Console Print Speed

Console Print Speed - dart

I’ve been looking at a few example programs in order to find better ways to code with Dart.
Not that this example (below) is of any particular importance, however it is taken from rosettacode dot org with alterations by me to (hopefully) bring it up-to-date.
The point of this posting is with regard to Benchmarks and what may be detrimental to results in Dart in some Benchmarks in terms of the speed of printing to the console compared to other languages.
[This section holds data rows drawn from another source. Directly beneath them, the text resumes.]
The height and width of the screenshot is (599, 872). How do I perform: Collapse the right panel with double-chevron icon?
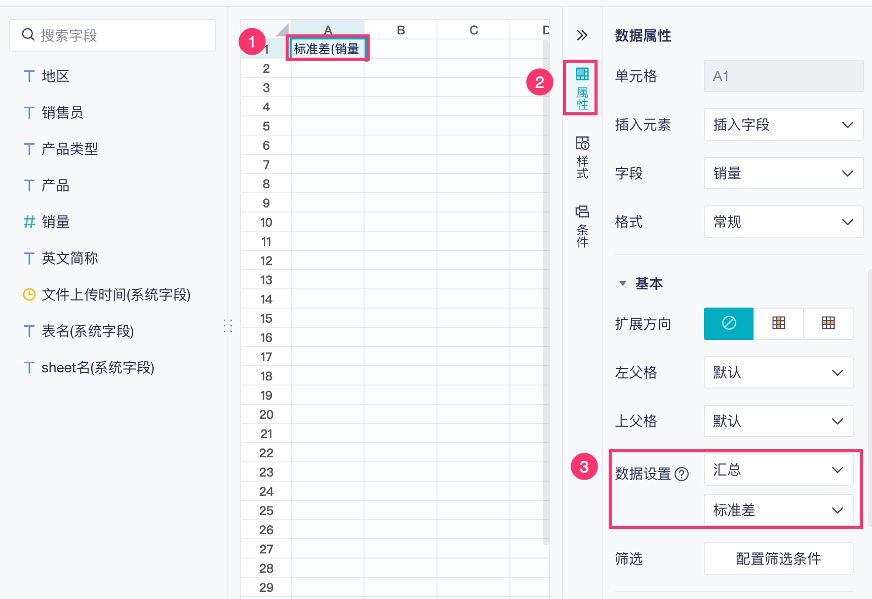[582, 35]
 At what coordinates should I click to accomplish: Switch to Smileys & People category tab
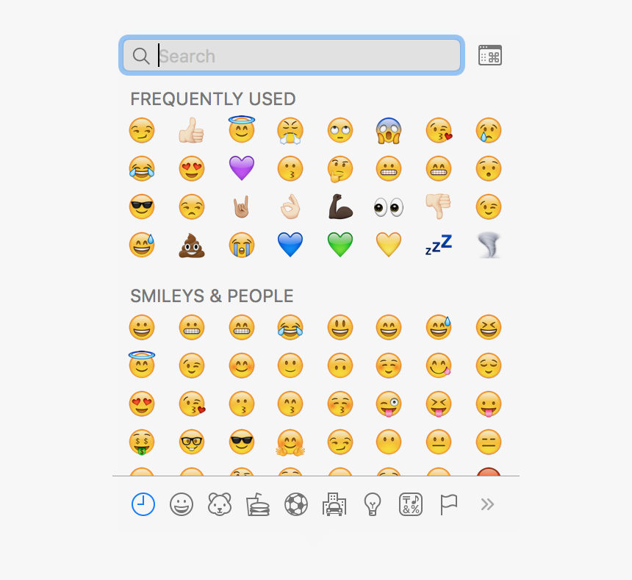[182, 504]
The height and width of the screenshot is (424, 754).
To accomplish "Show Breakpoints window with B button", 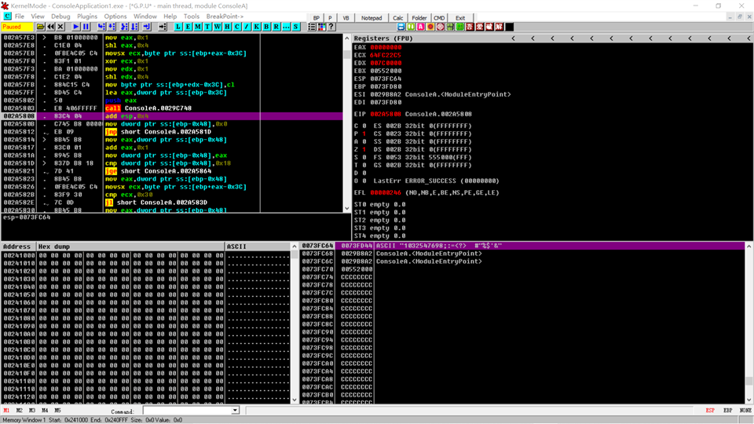I will tap(265, 27).
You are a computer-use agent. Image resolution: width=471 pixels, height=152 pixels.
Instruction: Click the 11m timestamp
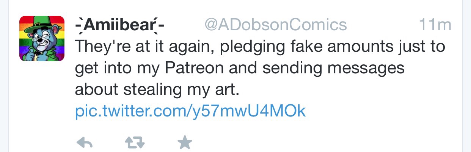point(435,25)
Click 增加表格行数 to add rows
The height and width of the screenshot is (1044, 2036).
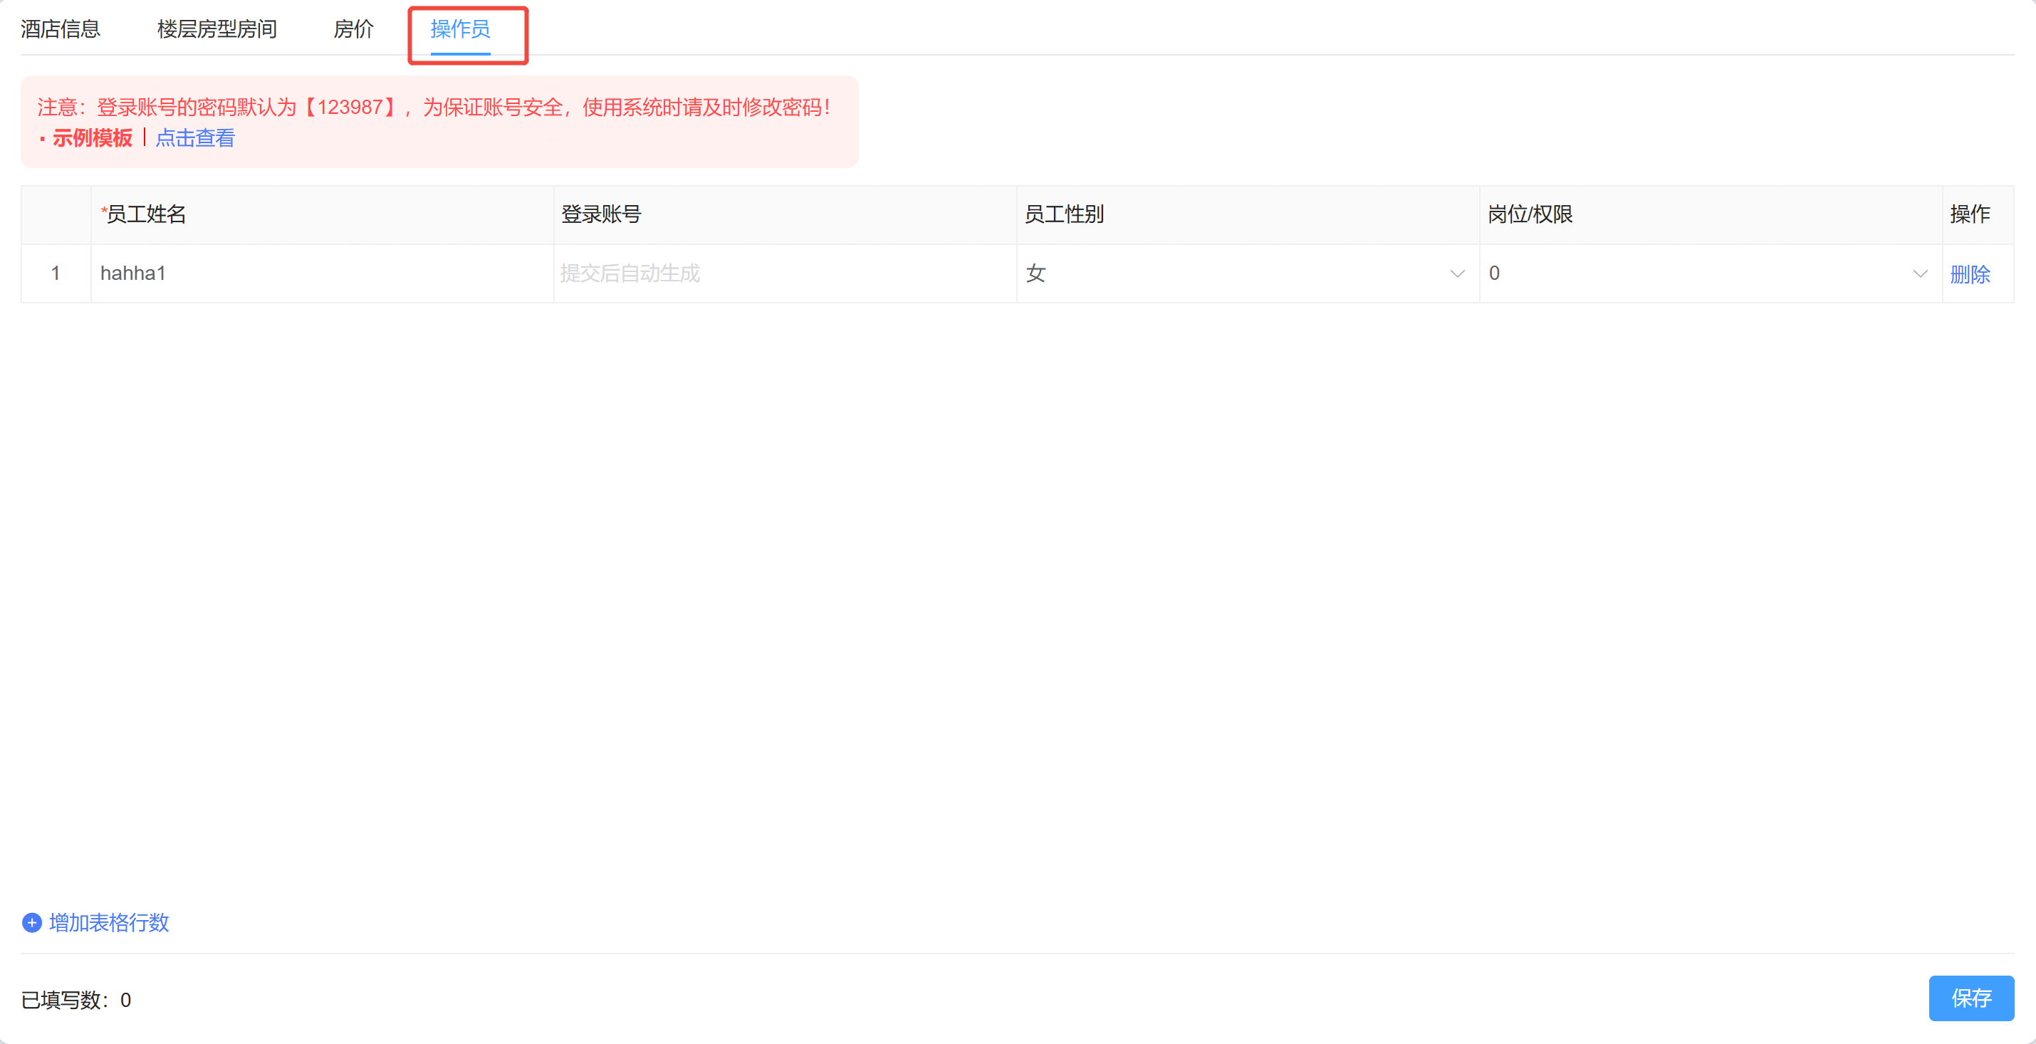pos(109,922)
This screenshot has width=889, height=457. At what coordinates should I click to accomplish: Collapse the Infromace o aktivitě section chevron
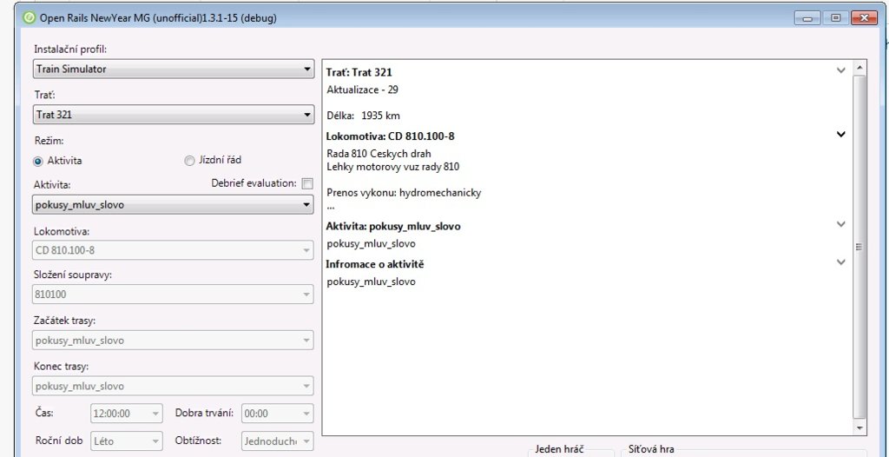pyautogui.click(x=840, y=262)
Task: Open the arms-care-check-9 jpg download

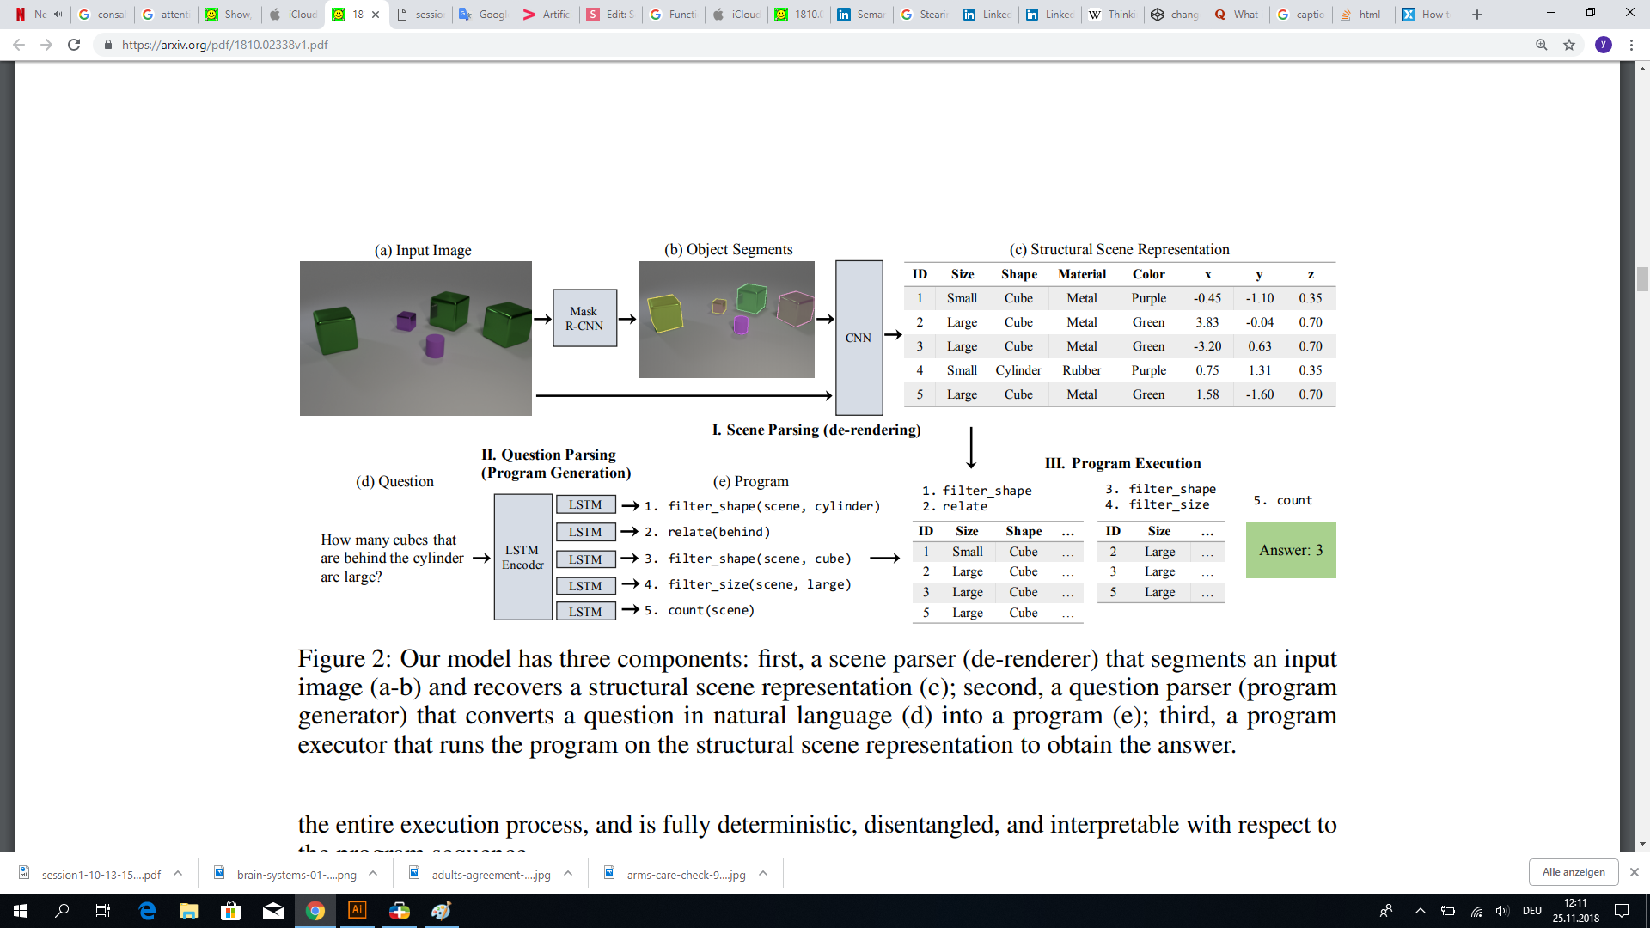Action: (x=685, y=875)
I don’t know what the comparison is (to other languages), however in Dart, the Console output (at least in Windows) appears to be quite slow even using StringBuffer.
As an aside, in my test, if n1 is allowed to grow to 11, the total recursion count = >238 million, and it takes (on my laptop) c. 2.9 seconds to run Example 1.
In addition, of possible interest, if the String assignment is altered to int, without printing, no time is recorded as elapsed (Example 2).
Typical times on my low-spec laptop (run from the Console - Windows).
Elapsed Microseconds (Print) = 26002
Elapsed Microseconds (StringBuffer) = 9000
Elapsed Microseconds (no Printing) = 3000
Obviously in this case, console print times are a significant factor relative to computation etc. times.
So, can anyone advise how this compares to eg. Java times for console output? That would at least be an indication as to whether Dart is particularly slow in this area, which may be relevant to some Benchmarks. Incidentally, times when running in the Dart Editor incur a negligible penalty for printing.
// Example 1. The base code for the test (Ackermann).
main() {
for (int m1 = 0; m1 <= 3; ++m1) {
for (int n1 = 0; n1 <= 4; ++n1) {
print ("Acker(${m1}, ${n1}) = ${fAcker(m1, n1)}");
}
}
}
int fAcker(int m2, int n2) => m2==0 ? n2+1 : n2==0 ?
fAcker(m2-1, 1) : fAcker(m2-1, fAcker(m2, n2-1));
The altered code for the test.
// Example 2 //
main() {
fRunAcker(1); // print
fRunAcker(2); // StringBuffer
fRunAcker(3); // no printing
}
void fRunAcker(int iType) {
String sResult;
StringBuffer sb1;
Stopwatch oStopwatch = new Stopwatch();
oStopwatch.start();
List lType = ["Print", "StringBuffer", "no Printing"];
if (iType == 2) // Use StringBuffer
sb1 = new StringBuffer();
for (int m1 = 0; m1 <= 3; ++m1) {
for (int n1 = 0; n1 <= 4; ++n1) {
if (iType == 1) // print
print ("Acker(${m1}, ${n1}) = ${fAcker(m1, n1)}");
if (iType == 2) // StringBuffer
sb1.write ("Acker(${m1}, ${n1}) = ${fAcker(m1, n1)}\n");
if (iType == 3) // no printing
sResult = "Acker(${m1}, ${n1}) = ${fAcker(m1, n1)}\n";
}
}
if (iType == 2)
print (sb1.toString());
oStopwatch.stop();
print ("Elapsed Microseconds (${lType[iType-1]}) = "+
"${oStopwatch.elapsedMicroseconds}");
}
int fAcker(int m2, int n2) => m2==0 ? n2+1 : n2==0 ?
fAcker(m2-1, 1) : fAcker(m2-1, fAcker(m2, n2-1));
//Typical times on my low-spec laptop (run from the console).
// Elapsed Microseconds (Print) = 26002
// Elapsed Microseconds (StringBuffer) = 9000
// Elapsed Microseconds (no Printing) = 3000

I tested using Java, which was an interesting exercise.
The results from this small test indicate that Dart takes about 60% longer for the console output than Java, using the results from the fastest for each. I really need to do a larger test with more terminal output, which I will do.
In terms of "computational" speed with no output, using this test and m = 3, and n = 10, the comparison is consistently around 530 milliseconds for Java compared to 580 milliseconds for Dart. That is 59.5 million calls. Java bombs with n = 11 (238 million calls), which I presume is stack overflow. I'm not saying that is a definitive benchmark of much, but it is an indication of something. Dart appears to be very close in the computational time which is pleasing to see. I altered the Dart code from using the "question mark operator" to use "if" statements the same as Java, and that appears to be a bit faster c. 10% or more, and that appeared to be consistently the case.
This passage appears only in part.